From the Iberian Peninsula to the Baltics and with connections between some of Europe’s most iconic destinations, travellers in Europe will soon be able to get further, faster by train, thanks to five revolutionary high-speed train journeys, two of them brand new routes.
Improvements to, and investments in, the Trans-European Transport Network (TEN-T) are significantly slashing the journey times between Copenhagen and Berlin, Paris and Rome, and Vienna and Ljubljana. By 2030, rail passengers will be able to travel between Berlin and Copenhagen in just four hours instead of the current seven. The Paris-Rome journey time will be cut from a whopping 10 hours and 50 minutes total at present to eight hours and 45 minutes. And the train trip between the Austrian and Slovenian capitals will drop from just over six hours currently to four and a half hours. (By a little further ahead in 2035, the ambition is to halve the journey time between Athens and Sofia).
🚄🇪🇺 Europe is picking up speed. #HighSpeedRail pic.twitter.com/ts8ueGxhDp
— Apostolos Tzitzikostas (@tzitzikostas) November 6, 2025
Meanwhile, the completely new route between Lisbon and Madrid, for which an EU implementing decision was signed in late October 2025, will see Portugal and Spain at last integrated into the bloc’s high-speed rail network. The development of the fast, cross-border rail connection aims to provide a viable alternative to the forty or so daily flights in both directions between Lisbon and Madrid.

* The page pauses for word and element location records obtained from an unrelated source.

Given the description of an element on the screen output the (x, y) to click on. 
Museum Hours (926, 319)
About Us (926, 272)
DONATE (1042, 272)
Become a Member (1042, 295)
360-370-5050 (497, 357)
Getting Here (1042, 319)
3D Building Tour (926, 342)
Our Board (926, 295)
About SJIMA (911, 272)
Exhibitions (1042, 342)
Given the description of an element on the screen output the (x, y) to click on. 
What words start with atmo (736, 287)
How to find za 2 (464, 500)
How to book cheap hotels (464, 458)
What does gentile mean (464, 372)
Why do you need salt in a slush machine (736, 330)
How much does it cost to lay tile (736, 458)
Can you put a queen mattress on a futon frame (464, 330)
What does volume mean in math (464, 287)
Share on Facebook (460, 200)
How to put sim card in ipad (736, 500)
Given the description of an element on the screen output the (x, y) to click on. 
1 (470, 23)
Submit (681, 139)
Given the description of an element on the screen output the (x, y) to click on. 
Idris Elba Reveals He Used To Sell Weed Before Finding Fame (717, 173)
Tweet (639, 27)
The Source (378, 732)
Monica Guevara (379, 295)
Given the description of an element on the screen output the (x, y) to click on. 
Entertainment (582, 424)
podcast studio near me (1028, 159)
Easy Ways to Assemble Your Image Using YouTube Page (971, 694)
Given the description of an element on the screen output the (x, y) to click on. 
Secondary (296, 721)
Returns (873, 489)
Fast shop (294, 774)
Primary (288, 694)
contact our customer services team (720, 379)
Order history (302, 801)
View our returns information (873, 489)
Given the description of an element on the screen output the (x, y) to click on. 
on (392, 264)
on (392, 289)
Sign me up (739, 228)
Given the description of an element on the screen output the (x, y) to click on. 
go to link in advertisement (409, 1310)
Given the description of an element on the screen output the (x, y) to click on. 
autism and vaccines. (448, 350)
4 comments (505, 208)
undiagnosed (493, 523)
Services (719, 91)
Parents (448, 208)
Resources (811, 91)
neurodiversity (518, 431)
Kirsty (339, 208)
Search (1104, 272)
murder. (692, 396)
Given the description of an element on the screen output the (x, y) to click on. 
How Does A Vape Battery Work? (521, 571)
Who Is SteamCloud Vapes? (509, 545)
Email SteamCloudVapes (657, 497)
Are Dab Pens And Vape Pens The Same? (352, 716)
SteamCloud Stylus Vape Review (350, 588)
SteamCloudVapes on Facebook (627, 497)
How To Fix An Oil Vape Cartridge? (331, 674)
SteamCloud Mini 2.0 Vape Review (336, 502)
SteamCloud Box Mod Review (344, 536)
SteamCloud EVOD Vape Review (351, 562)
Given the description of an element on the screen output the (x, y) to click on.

By 2030, the over-600-km trip between the two capital cities will be doable in just five hours by rail, with journey times falling further to only three hours by 2034.
And over at the other end of the region, a new Baltic high-speed line from Estonia to Poland is set to connect Tallinn – Riga – Vilnius – and Warsaw in seven hours and 45 minutes.
🚄🇪🇺 A faster, more connected Europe is on track. Today, I presented the EU’s new high-speed rail plan, set to deliver a truly European high-speed network by 2040.
— Apostolos Tzitzikostas (@tzitzikostas) November 6, 2025
The traveling time of many of Europe’s most popular rail journeys will drop significantly – for example:
📍… pic.twitter.com/8qugGUtmXw
The “well-functioning and faster high-speed rail network” envisioned by 2040 is, authorities say, being made possible by a “comprehensive” action plan that includes better interoperability of infrastructure and ticketing, and coordinated financing, and addresses rolling stock shortages with a push on a second-hand marketplace, while removing barriers for new operators. Revised powers for the European Union Agency for Railways will enable it “to remove redundant national rules and issue authorisations and certifications more efficiently,” a press release from the Directorate-General for Mobility and Transport says.
We’re launching a bold plan to make high-speed rail the fastest, more sustainable way to travel across Europe by 2040. 🚆
— European Commission (@EU_Commission) November 5, 2025
It’s a concrete timeline to remove bottlenecks, unlock investment, and harmonise rail systems⬇️ pic.twitter.com/QH5x1eEhOS
The Commissioner for Sustainable Transport and Tourism, Apostolos Tzitzikostas, has said the push on high-speed rail “is not just about cutting travel times – it is about uniting Europeans, strengthening our economy, and leading the global race for sustainable transport.” Another milestone in that same race within the bloc has been the recent adoption of a landmark initiative, the Sustainable Transport Investment Plan (STIP), that lays down a strategic course to accelerate energy transition within Europe’s aviation and maritime transport sectors. It paves the way for the mobilisation of billions in investment in sustainable aviation fuels (SAF) and looks to strengthen partnerships and producer-buyer mechanisms to build a sustainable aviation market driven by innovation and competitiveness.